BEGIN WORKING DATA

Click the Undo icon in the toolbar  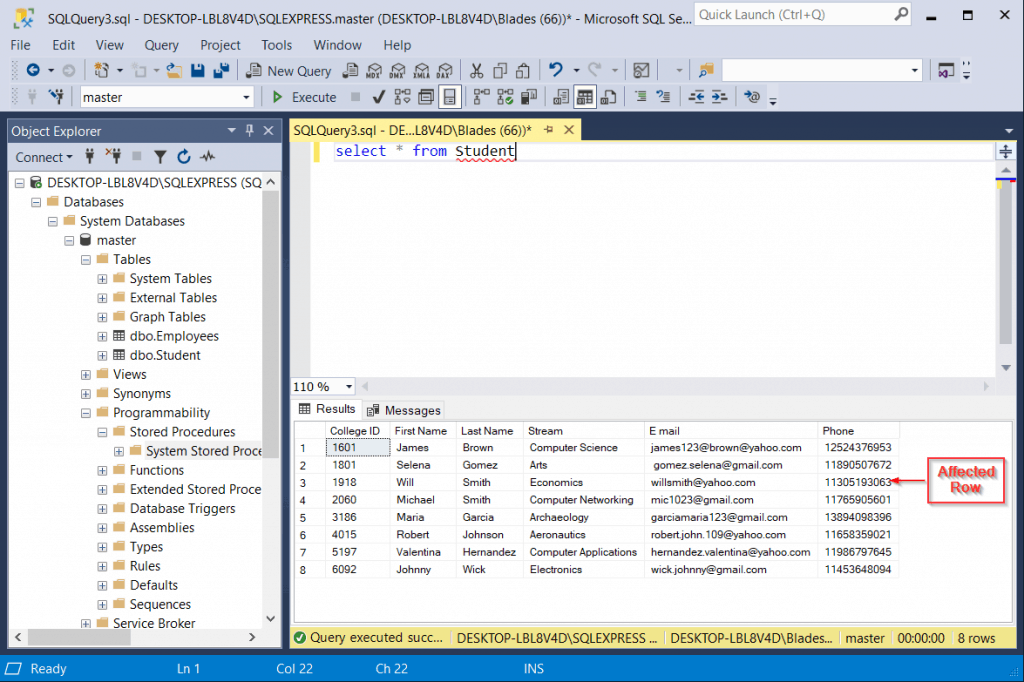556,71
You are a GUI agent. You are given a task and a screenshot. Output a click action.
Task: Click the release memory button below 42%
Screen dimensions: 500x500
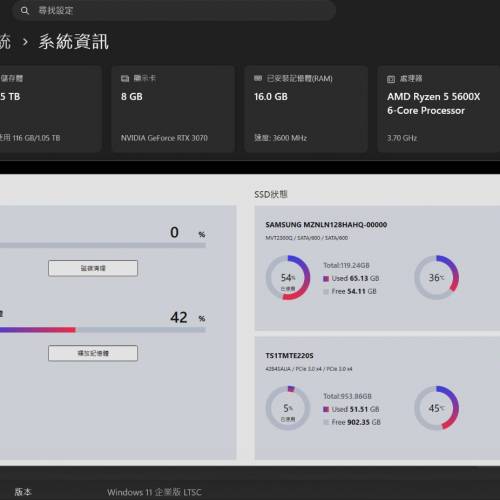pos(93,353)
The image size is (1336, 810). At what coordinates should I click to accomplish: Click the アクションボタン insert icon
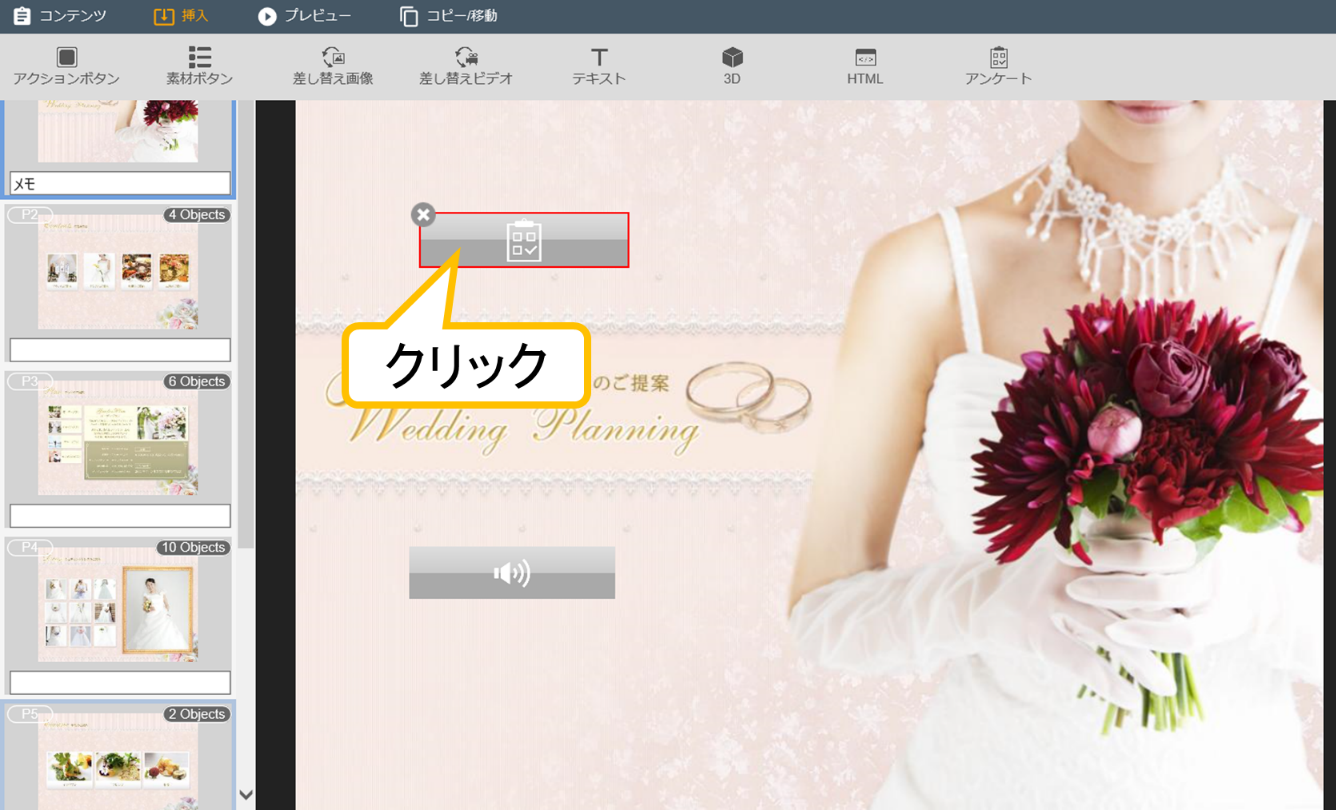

END WORKING DATA

• [TASK TO CARRY OUT]
Give again the lines from the line that contains "Task: Click the" through the last line of the material above, exactly and with both ends included. Omit the pictures.

• [RESULT FOR THIS TASK]
Task: Click the release memory button below 42%
Screen dimensions: 500x500
pos(93,353)
The image size is (1336, 810). At what coordinates should I click to accomplish: Click the アクションボタン insert icon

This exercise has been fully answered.